- What needs to be done
Replace "bar" with "strip" in everything from the line containing "The image size is (1398, 762). How do I perform: Select" down to the line containing "(x=1010, y=311)". Return only those lines, with nothing else changed.

- Data lines
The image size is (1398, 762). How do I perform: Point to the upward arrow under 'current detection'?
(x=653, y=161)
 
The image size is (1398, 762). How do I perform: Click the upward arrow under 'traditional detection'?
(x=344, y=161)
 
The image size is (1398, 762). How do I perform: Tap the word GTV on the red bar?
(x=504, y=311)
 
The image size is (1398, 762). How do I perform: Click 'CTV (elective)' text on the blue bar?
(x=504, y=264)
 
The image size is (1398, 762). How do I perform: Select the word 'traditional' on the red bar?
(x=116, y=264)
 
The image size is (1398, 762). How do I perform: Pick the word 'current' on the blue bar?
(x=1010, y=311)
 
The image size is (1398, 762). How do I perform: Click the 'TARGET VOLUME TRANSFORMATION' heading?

- Task solution
The image size is (1398, 762). How do I perform: Select the word 'traditional' on the red strip?
(x=116, y=264)
 
The image size is (1398, 762). How do I perform: Pick the word 'current' on the blue strip?
(x=1010, y=311)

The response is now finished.